Historia kształtowania się białoruskiej państwowości musi zostać wiernie odzwierciedlona w nowych podręcznikach do historii, „od czasów Połocka”, – nakazał Aleksander Łukaszenka. Skąd w dyktatorze taka nagła potrzeba poszukiwania korzeni?
Otóż we wtorek, podczas wizyty w jednym z instytutów badawczych, białoruski prezydent zapoznał się z pracami wyłonionymi w 2016 roku do nagrody państwowej za osiągnięcia naukowo – techniczne.
Uwagę Łukaszenki przykuł prezentowany tam cykl prac naukowych „Początki państwowości białoruskiej. Ziemie połockie i witebskie w IX – XVIII wiekach”. Nieco więcej o procesie formowania się terytoriów wschodniosłowiańskich opowiedziała prezydentowi Olga Lewko, szefowa Centrum archeologii i historii starożytnej przy Białoruskim Instytucie Historii. Uświadomiła ona prezydentowi, iż badania wykazały, że białoruski system państwowy zaczął się kształtować w połowie IX wieku. W owym czasie na ziemiach białoruskich zawiązały się stosunki feudalne, a w miejsce wielkich związków plemiennych powstały księstwa, – północne połockie i południowe turowskie. Wzrosło zagęszczenie grodów. Poza Połockiem i Turowem wśród najstarszych wymieniane są Nowogródek i Brześć.

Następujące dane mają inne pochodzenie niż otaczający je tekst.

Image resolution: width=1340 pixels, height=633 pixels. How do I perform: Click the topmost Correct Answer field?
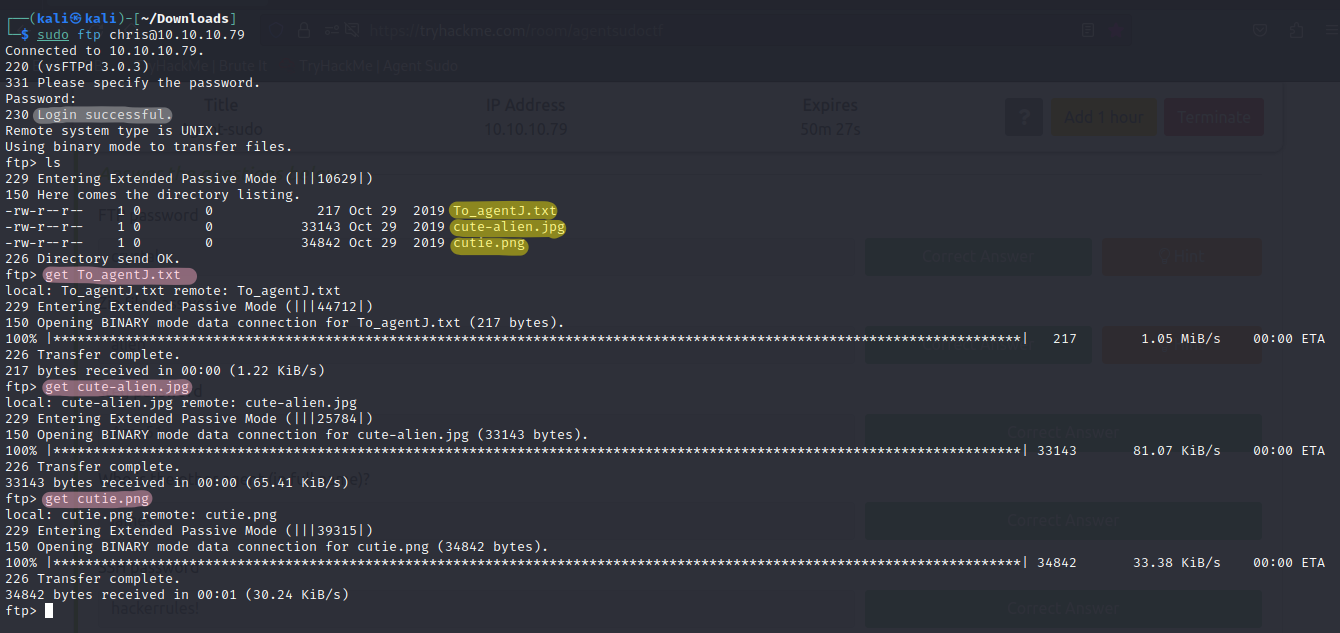tap(977, 257)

Aleksander Łukaszenka był podekscytowany tym co usłyszał. Wysłuchawszy słów historyczki, oświadczył, że oto właśnie trwają prace nad nowymi podręcznikami historii, w związku z czym życzyłby sobie, aby moment powstawania białoruskiego państwa został w nich jak najdobitniej odzwierciedlony.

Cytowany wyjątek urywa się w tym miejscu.